I know that it's just an illustration. But I surely don't like any function with repeated calls to this pure function. Why not have the developer code in a sensible style (cache that result once for that whole 'subprogram' manually) if performance is a concern? A compiler penalizing such bad coding style is absolutely fine by me.
August 26, 2016
On 26.08.2016 10:44, kink wrote:
> On Friday, 26 August 2016 at 05:50:52 UTC, Basile B. wrote:
>> On Thursday, 25 August 2016 at 22:37:13 UTC, kinke wrote:
>>> On Thursday, 25 August 2016 at 18:15:47 UTC, Basile B. wrote:
>>> From my perspective, the problem with this example isn't missed
>>> optimization potential. It's the code itself. Why waste
>>> implementation efforts for such optimizations, if that would only
>>> reward people writing such ugly code with an equal performance to a
>>> more sane `2 * foo.foo()`? The latter is a) shorter, b) also faster
>>> with optimizations turned off and c) IMO simply clearer.
>>
>> You're too focused on the example itself (Let's find an non trivial
>> example, but then the asm generated would be longer). The point you
>> miss is that it just *illustrates* what should happend when many calls
>> to a pure const function are occur in a single sub program.
>
> I know that it's just an illustration.  But I surely don't like any
> function with repeated calls to this pure function. Why not have the
> developer code in a sensible style (cache that result once for that
> whole 'subprogram' manually) if performance is a concern?

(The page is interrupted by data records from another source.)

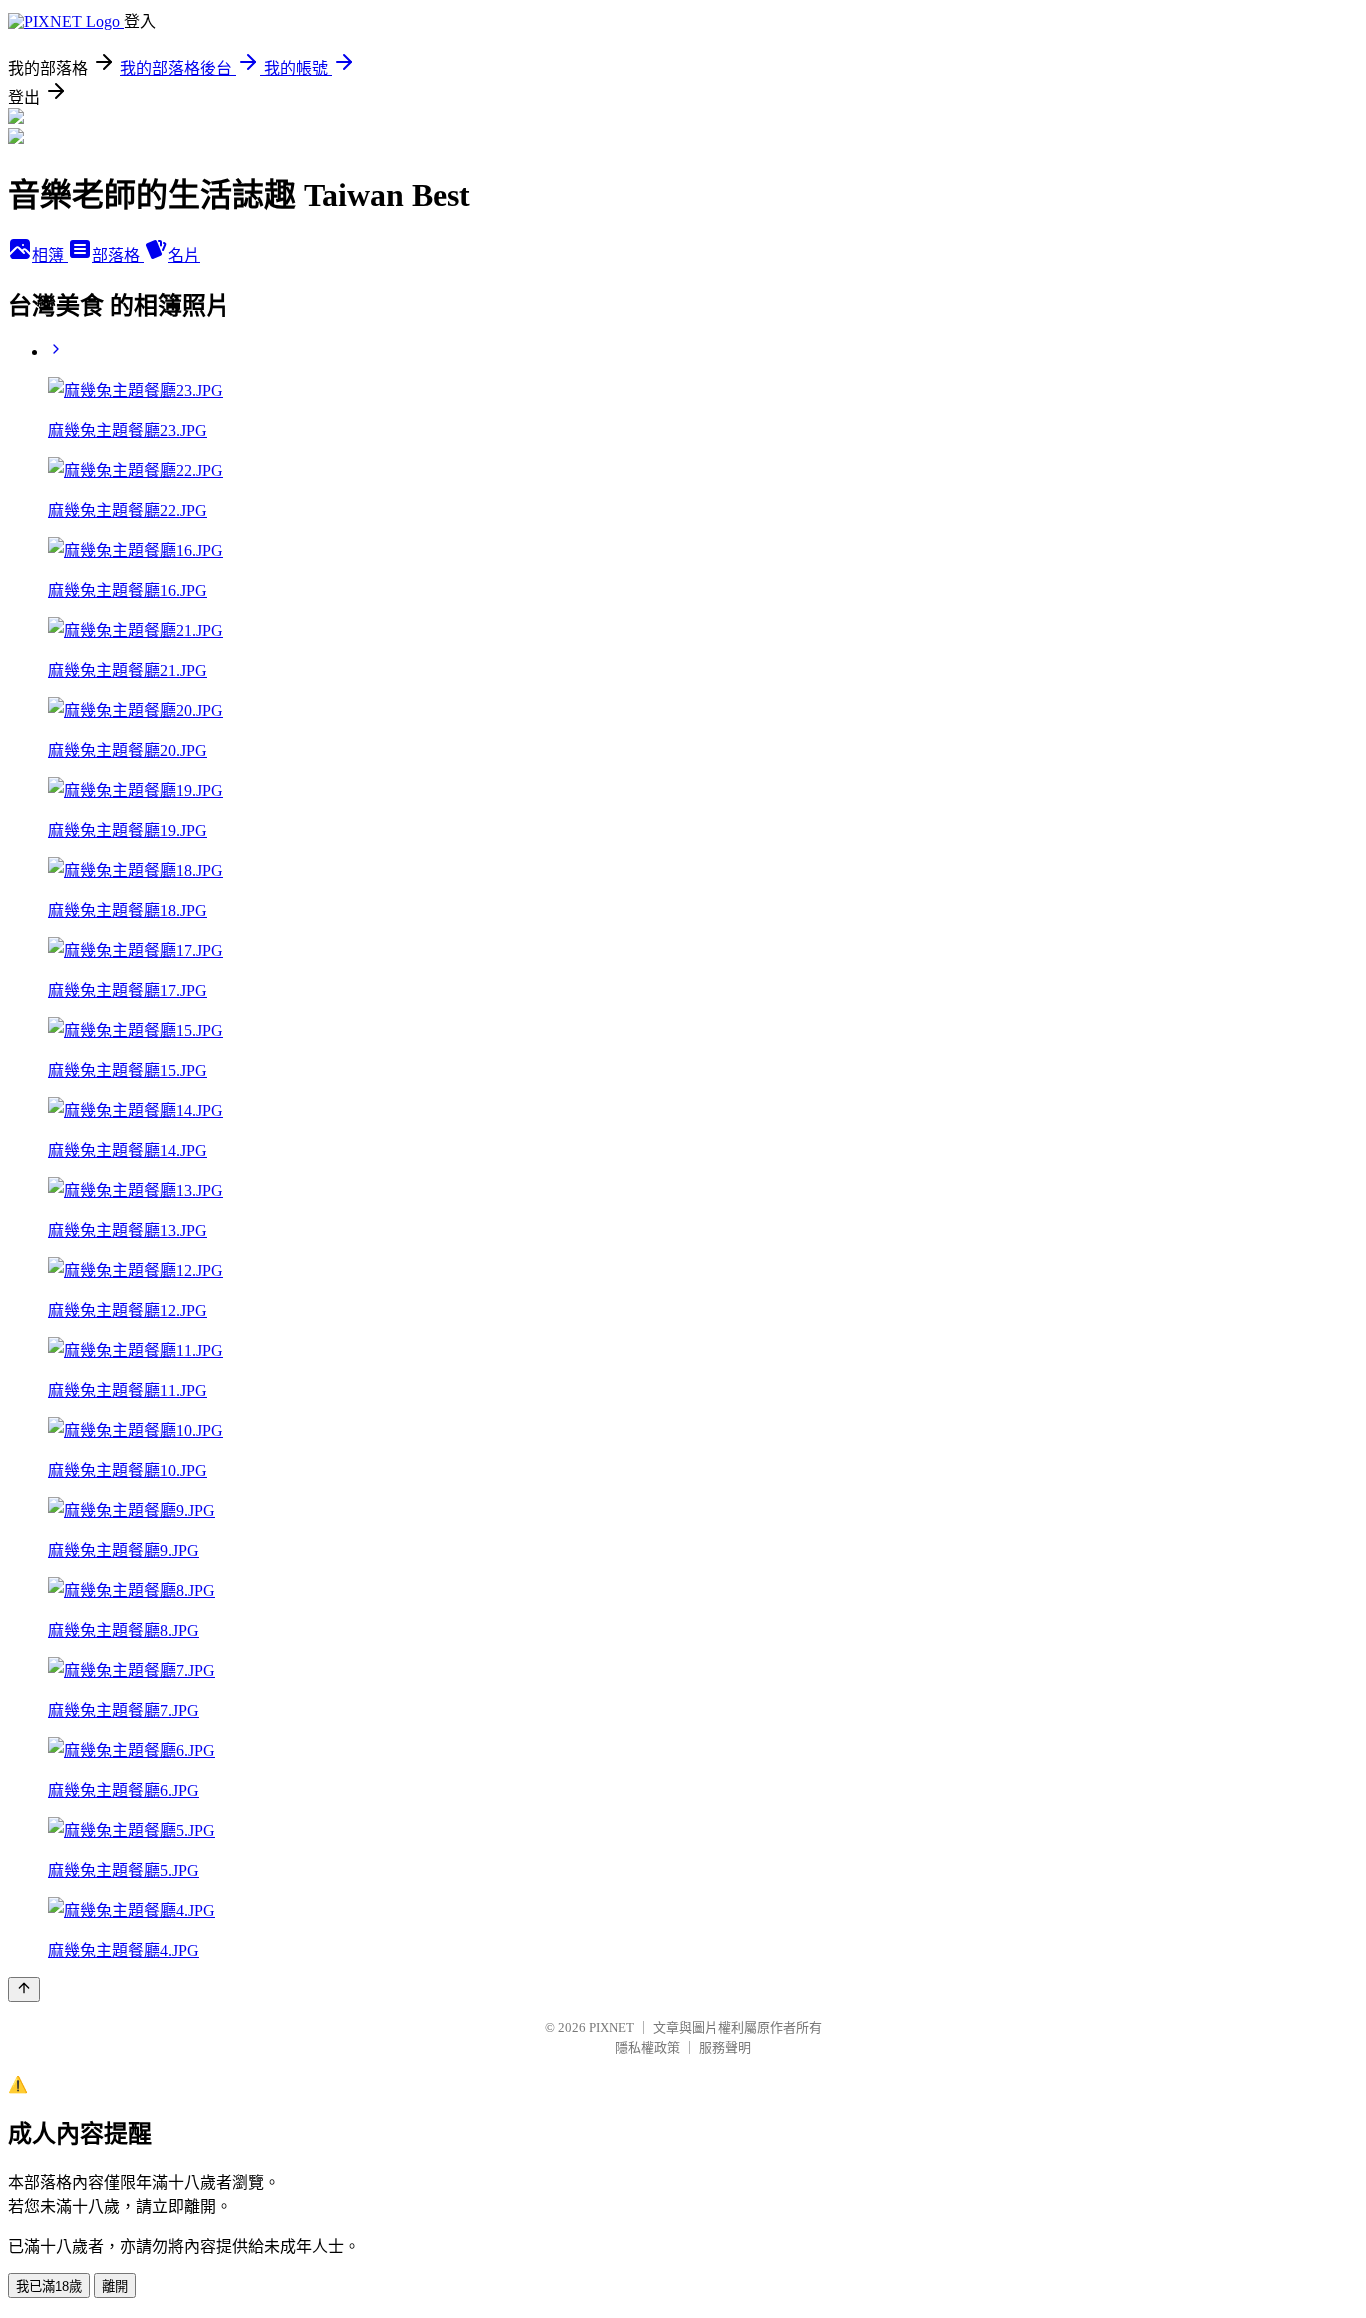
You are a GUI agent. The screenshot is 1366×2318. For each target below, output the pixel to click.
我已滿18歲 (49, 2286)
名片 (184, 255)
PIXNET (611, 2027)
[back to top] (24, 1989)
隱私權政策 (647, 2047)
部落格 (118, 255)
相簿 (50, 255)
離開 (115, 2286)
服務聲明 (725, 2047)
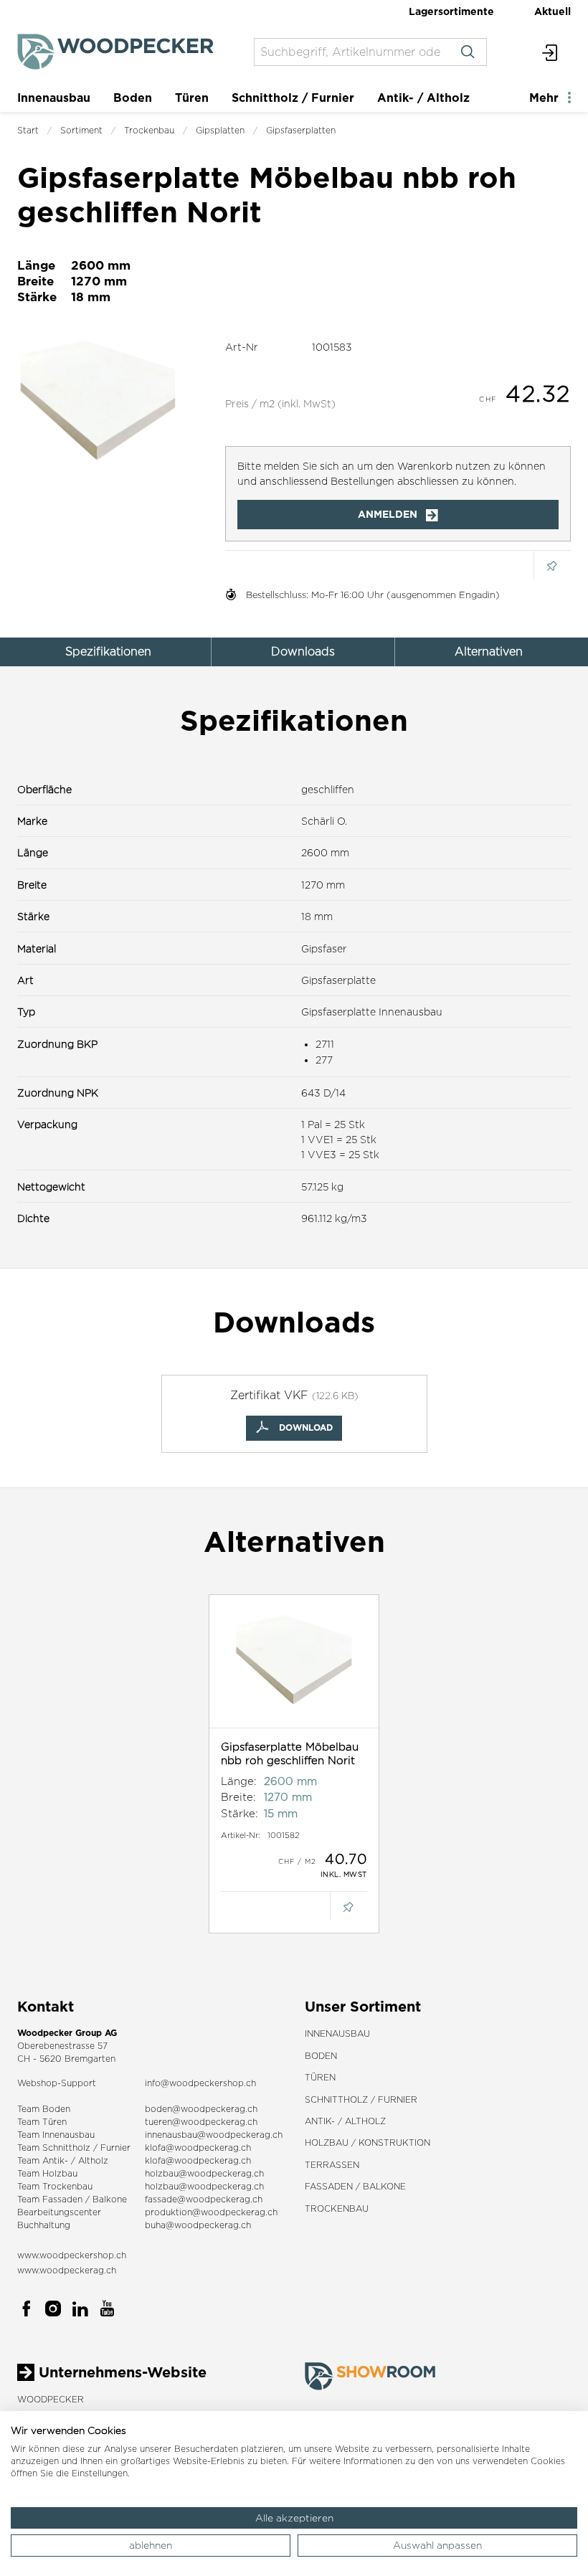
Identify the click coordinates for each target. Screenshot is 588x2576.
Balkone (110, 2199)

Better performance is better even when it is not the primary concern.

> A compiler penalizing such bad coding style is absolutely fine by me.

It's not the compiler's business to judge coding style, also:

// original code. not "bad".

int foo(int x) pure{ ... }

int bar(int x) pure{ return foo(x) + foo(5-x); }

void main(){
    writeln(bar(5));
}

// ==> inlining

void main(){
    writeln(foo(5)+foo(10-5));
}

// ==> constant folding, "bad" code

void main(){
    writeln(foo(5)+foo(5));
}